- [PROBLEM]:
Copy out exactly the lines from the start of the data to the line containing "Switch to the 系统". Include both.

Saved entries
==*==
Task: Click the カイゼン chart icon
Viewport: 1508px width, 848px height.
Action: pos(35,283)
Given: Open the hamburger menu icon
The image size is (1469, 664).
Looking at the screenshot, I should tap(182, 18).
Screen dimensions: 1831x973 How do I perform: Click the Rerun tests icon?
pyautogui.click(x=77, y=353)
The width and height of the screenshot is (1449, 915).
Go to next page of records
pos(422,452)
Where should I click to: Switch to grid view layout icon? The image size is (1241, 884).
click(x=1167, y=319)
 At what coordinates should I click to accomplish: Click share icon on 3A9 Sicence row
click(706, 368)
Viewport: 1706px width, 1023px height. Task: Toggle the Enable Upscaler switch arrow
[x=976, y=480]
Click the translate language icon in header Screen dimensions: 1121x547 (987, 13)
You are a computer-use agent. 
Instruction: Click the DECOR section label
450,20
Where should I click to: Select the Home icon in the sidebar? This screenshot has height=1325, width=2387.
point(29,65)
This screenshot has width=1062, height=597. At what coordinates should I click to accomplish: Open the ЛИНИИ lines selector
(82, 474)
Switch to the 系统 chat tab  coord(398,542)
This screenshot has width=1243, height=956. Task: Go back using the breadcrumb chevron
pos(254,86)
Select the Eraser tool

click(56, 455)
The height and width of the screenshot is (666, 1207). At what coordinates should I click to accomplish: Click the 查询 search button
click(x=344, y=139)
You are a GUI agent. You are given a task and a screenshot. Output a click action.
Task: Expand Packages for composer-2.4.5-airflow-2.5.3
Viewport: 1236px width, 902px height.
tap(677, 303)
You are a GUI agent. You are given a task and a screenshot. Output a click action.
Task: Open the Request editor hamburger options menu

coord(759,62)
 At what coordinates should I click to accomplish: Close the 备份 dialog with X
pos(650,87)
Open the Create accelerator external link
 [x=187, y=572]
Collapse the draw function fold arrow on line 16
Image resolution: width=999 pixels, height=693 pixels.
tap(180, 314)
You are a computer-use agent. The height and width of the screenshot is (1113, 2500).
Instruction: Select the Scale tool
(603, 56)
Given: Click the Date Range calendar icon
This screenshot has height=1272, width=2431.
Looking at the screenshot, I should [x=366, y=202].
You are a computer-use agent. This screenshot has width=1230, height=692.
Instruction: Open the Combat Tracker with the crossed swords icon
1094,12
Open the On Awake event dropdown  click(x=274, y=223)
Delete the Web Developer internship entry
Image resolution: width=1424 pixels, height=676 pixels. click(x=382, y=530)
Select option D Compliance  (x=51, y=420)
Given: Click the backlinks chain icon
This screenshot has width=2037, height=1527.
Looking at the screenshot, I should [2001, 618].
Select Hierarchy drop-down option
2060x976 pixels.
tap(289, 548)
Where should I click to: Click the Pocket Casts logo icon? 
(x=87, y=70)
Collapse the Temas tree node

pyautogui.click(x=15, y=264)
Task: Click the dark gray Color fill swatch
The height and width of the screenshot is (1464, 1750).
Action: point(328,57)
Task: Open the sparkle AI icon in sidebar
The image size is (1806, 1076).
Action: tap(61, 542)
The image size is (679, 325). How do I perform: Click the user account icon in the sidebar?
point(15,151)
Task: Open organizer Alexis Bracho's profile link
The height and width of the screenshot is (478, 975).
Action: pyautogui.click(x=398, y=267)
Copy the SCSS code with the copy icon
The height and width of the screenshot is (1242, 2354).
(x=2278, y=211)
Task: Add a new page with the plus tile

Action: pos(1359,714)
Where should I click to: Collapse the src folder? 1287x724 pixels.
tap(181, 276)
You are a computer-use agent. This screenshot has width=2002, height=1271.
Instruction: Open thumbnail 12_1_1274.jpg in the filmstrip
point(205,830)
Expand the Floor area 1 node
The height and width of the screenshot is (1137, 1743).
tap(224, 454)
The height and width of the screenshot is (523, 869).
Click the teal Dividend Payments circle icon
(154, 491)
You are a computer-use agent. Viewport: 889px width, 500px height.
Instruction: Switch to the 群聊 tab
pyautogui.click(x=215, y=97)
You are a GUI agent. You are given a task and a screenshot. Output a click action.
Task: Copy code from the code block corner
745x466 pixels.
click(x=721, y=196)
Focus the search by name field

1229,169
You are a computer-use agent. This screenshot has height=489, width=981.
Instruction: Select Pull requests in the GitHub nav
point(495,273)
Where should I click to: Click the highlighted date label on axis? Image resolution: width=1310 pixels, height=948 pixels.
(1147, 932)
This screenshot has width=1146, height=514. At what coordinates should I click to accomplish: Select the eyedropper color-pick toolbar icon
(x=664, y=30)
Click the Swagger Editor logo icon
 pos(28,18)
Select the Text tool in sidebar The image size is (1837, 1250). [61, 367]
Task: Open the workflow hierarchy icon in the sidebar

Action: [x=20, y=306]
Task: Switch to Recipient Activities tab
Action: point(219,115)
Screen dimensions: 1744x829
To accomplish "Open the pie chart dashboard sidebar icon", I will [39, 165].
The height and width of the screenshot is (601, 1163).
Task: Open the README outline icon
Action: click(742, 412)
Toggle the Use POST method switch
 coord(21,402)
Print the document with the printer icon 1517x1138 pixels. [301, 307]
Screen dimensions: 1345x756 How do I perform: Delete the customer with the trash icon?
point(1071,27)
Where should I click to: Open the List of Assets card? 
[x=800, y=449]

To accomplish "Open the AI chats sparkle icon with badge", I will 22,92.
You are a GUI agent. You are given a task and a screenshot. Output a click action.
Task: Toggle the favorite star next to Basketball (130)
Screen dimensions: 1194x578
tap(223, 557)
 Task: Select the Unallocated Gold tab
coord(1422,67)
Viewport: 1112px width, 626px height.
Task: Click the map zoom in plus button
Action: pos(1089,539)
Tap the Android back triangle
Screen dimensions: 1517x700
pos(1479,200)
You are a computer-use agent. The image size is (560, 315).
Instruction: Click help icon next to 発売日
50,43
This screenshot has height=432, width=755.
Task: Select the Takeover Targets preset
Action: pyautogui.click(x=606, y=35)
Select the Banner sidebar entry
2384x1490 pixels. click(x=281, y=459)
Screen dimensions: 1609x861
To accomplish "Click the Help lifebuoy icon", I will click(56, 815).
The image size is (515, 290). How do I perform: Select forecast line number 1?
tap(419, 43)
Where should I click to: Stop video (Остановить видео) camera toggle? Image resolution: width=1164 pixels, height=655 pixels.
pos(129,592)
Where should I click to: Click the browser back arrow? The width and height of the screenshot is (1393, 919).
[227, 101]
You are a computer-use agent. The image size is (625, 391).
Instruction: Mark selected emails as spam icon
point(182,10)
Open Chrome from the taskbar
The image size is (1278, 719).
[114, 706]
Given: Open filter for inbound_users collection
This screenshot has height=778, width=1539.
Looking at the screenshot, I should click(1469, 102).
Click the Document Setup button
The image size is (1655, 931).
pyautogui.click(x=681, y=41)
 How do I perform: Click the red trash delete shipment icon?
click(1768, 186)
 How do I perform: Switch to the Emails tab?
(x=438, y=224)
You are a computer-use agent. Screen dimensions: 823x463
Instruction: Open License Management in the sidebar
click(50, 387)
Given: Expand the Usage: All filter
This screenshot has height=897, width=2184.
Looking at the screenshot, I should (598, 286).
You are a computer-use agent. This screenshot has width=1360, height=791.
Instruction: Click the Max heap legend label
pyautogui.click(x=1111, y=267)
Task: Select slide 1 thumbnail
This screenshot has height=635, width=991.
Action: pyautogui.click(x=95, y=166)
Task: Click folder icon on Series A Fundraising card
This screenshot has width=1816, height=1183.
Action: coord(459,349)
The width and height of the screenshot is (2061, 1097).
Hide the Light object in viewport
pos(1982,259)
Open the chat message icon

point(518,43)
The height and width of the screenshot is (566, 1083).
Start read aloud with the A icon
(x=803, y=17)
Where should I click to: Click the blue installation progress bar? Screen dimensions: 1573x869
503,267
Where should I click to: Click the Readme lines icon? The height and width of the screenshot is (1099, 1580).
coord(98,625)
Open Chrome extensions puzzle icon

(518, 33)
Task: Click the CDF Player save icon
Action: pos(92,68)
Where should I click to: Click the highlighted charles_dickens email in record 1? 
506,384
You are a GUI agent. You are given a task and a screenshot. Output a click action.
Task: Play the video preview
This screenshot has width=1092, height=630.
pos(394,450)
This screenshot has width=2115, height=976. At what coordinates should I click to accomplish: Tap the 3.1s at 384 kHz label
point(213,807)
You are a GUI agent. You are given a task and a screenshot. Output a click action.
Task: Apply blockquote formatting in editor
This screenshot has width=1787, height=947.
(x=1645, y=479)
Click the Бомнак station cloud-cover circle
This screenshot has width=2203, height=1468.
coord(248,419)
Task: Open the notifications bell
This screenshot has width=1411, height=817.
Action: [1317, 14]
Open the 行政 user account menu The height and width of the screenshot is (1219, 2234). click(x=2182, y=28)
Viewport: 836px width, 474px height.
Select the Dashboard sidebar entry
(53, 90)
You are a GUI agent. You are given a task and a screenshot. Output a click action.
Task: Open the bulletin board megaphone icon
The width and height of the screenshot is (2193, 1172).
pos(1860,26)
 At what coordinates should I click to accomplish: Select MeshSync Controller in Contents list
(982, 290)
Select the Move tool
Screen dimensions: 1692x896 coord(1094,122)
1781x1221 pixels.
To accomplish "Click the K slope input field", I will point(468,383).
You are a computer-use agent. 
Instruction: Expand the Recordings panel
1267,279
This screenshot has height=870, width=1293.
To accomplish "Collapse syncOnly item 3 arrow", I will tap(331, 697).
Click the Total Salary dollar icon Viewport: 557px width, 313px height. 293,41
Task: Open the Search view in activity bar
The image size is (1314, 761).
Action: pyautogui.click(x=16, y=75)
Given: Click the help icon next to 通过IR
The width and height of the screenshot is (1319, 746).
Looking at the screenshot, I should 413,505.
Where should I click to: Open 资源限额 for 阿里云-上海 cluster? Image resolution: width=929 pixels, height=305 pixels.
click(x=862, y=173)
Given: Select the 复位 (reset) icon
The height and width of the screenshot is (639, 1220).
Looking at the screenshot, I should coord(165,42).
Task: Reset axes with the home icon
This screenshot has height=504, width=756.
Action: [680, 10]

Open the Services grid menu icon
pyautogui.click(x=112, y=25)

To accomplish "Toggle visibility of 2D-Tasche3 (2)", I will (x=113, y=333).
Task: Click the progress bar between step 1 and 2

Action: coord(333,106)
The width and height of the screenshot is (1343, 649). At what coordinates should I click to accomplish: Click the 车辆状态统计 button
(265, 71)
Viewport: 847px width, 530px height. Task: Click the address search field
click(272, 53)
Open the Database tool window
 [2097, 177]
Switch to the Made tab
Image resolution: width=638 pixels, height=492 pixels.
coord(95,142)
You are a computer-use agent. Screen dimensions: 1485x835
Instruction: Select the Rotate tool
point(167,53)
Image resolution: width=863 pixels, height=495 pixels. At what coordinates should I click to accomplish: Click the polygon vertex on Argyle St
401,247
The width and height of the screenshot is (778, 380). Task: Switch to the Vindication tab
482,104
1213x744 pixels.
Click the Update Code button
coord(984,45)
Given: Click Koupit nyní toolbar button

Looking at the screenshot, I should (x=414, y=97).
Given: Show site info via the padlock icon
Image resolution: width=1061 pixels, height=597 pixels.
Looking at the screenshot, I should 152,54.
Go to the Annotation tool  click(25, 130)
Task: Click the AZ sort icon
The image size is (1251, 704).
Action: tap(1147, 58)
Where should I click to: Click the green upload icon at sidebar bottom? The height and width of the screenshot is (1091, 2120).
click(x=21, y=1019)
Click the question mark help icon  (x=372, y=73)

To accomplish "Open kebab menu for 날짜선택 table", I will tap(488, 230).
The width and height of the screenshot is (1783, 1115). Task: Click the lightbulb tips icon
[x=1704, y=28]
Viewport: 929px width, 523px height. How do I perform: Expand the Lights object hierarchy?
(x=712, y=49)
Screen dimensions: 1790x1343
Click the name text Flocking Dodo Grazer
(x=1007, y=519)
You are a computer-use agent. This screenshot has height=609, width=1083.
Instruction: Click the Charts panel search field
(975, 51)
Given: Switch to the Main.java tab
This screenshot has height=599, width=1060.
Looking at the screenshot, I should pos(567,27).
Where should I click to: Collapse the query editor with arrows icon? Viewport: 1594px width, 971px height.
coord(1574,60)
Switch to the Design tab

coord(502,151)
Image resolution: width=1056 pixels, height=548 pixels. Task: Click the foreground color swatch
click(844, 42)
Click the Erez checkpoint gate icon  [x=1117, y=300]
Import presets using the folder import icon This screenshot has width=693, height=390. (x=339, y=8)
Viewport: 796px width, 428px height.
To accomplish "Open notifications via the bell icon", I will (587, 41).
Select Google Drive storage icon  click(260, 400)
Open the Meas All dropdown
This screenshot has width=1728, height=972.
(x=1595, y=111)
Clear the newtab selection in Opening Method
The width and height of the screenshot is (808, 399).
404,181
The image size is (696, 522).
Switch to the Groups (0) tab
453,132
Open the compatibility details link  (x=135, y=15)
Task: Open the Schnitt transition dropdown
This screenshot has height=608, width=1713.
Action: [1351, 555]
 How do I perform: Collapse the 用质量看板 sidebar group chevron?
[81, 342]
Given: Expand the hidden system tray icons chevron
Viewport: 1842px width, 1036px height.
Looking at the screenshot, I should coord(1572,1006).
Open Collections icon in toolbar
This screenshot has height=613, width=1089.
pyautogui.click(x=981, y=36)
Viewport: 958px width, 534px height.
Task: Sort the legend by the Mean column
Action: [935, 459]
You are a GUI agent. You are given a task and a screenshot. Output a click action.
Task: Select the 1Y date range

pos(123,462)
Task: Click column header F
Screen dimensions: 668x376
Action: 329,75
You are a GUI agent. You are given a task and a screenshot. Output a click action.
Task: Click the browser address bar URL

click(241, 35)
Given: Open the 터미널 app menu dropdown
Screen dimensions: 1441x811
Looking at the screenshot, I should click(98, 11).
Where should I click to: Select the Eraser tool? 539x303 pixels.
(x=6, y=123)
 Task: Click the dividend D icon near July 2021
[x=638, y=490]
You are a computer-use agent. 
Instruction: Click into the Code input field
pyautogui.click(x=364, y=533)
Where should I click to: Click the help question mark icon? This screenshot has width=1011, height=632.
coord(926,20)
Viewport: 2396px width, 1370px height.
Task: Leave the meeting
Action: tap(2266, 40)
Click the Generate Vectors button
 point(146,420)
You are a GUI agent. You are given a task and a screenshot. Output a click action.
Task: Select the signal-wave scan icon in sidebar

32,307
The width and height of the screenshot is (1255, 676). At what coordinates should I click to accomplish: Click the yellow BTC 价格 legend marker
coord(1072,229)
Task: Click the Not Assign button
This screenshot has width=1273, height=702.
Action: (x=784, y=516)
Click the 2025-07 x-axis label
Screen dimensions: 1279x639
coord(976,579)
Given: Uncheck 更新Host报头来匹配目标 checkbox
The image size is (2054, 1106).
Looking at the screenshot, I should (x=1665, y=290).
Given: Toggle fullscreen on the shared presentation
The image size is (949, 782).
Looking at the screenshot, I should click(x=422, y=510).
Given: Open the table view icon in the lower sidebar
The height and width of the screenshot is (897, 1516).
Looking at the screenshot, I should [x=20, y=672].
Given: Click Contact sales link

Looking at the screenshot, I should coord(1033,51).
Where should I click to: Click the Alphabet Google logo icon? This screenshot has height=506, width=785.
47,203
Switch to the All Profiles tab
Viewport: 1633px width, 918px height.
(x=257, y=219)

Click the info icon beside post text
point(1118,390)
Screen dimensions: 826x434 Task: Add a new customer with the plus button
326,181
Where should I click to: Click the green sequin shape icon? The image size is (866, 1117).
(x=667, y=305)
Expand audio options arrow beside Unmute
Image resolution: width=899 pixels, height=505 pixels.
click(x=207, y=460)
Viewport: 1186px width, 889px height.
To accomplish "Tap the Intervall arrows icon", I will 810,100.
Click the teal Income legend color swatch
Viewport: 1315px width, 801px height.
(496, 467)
==*==
- [EXERCISE SOLUTION]:
Task: Click the カイゼン chart icon
Viewport: 1508px width, 848px height.
Action: pos(35,283)
Given: Open the hamburger menu icon
The image size is (1469, 664).
Looking at the screenshot, I should tap(182, 18).
Screen dimensions: 1831x973 How do I perform: Click the Rerun tests icon?
pyautogui.click(x=77, y=353)
The width and height of the screenshot is (1449, 915).
Go to next page of records
pos(422,452)
Where should I click to: Switch to grid view layout icon? The image size is (1241, 884).
click(x=1167, y=319)
 At what coordinates should I click to accomplish: Click share icon on 3A9 Sicence row
click(706, 368)
Viewport: 1706px width, 1023px height. Task: Toggle the Enable Upscaler switch arrow
[x=976, y=480]
Click the translate language icon in header Screen dimensions: 1121x547 (987, 13)
You are a computer-use agent. 
Instruction: Click the DECOR section label
450,20
Where should I click to: Select the Home icon in the sidebar? This screenshot has height=1325, width=2387.
point(29,65)
This screenshot has width=1062, height=597. At what coordinates should I click to accomplish: Open the ЛИНИИ lines selector
(82, 474)
Switch to the 系统 chat tab  coord(398,542)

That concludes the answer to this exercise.